Laura Hoptman, curadora que já esteve no MoMA e agora está no Drawing Center de NY, disse certa vez: “Não há ninguém como Lynda. Há um traço de independência que a destaca na multidão, seja posando nua no anúncio da Artforum ou colocando glitter em seu trabalho no momento em que a austeridade do minimalismo estava em alta.”

Benglis também foi pioneira no campo da videoarte. Videos como “Female Sensibility” (1973), em que beija uma amiga, e “Now” (1973), em que interage com uma imagem pré-gravada de si mesma, combinados com as fotografias que ela chamava de “Zombarias Sexuais” a transformaram em ícone feminista.

Suas famosas pinturas do final da década de 1960 –- nas quais látex e poliuretano colorido se espalham e escorrem pelo chão, assumindo uma forma tridimensional – são vistas como uma resposta à técnica de gotejamento de Jackson Pollock. 

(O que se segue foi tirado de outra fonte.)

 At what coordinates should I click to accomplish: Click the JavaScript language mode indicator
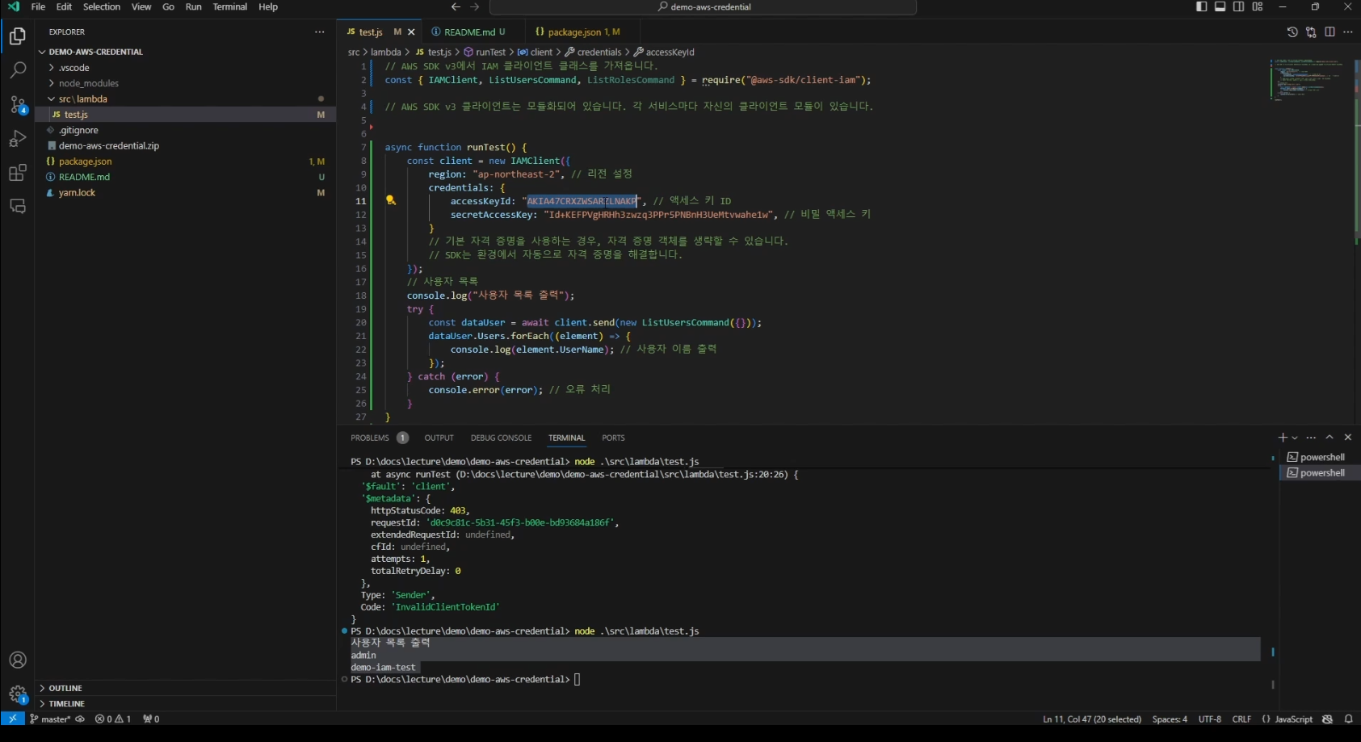(x=1293, y=719)
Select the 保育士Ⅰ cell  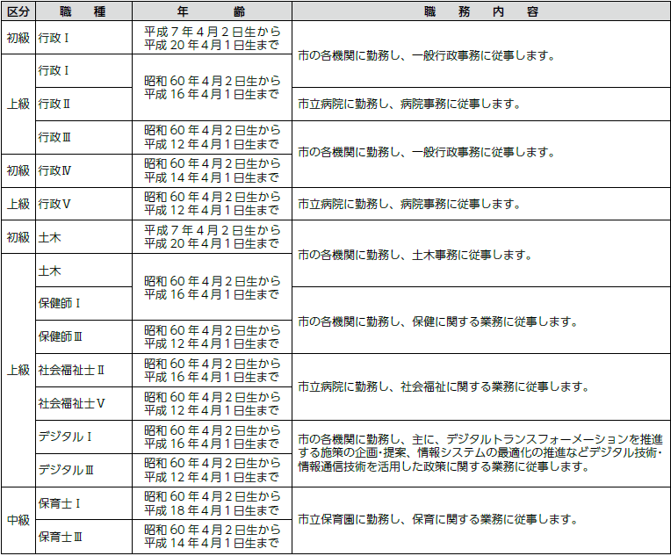60,503
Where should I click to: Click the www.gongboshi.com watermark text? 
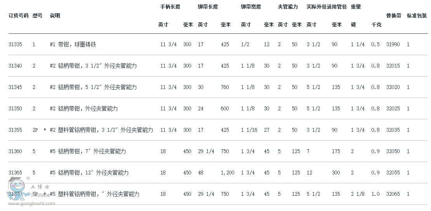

Nos anos 70, a revista Life fez uma reportagem colocando as obras dos dois artistas lado a lado. “Ela levou a técnica de dripping do Ernst e do Pollock a um novo extremo, criando não esculturas, mas pinturas tridimensionais a partir de práticas performáticas, que com o uso de materiais improváveis (para a época) congelam o movimento no espaço,” a diretora da Mendes Wood, Isadora Ganem, disse ao Brazil Journal.   

Aos 80 anos, Benglis estreou como modelo em uma campanha da Loewe, a marca mais cool do portfólio da LVMH.  Seu diretor artístico, o irlandês Jonathan Anderson, que não tem nem 40 anos, é outro gênio criativo sofisticado e irreverente. Fã declarado da artista, os dois têm feito diversas colaborações. Uma linha de acessórios criados pela dupla ganhou um prêmio de design da Wallpaper.

As esculturas da série “Elephant Necklace” figuraram no desfile da Loewe, e as imagens viralizaram pelo mundo. Esta é a série que a Mendes Wood trouxe para o Brasil – um conjunto de cachos de cerâmica esmaltados feitos à mão e fundidos no bronze. Benglis diz ter se inspirado tanto em pneus espalhados nas laterais de rodovias americanas quanto em fragmentos de mamutes imaginários de tempos antigos. Segundo a artista, a arte é para criar um diálogo, e não para fazer sentido.

Ao longo de seis décadas, a artista mais corajosa, espalhafatosa e desobediente da história recente derramou, fundiu, derreteu cera, usou látex rosa pink, bronze, colou purpurina, quebrou vidro e fez cerâmica, sem se encaixar em um ramo específico das artes. O tempo se encarregará de dimensionar sua obra – mas por ora ela não dá sinais de que pretende parar de quebrar regras.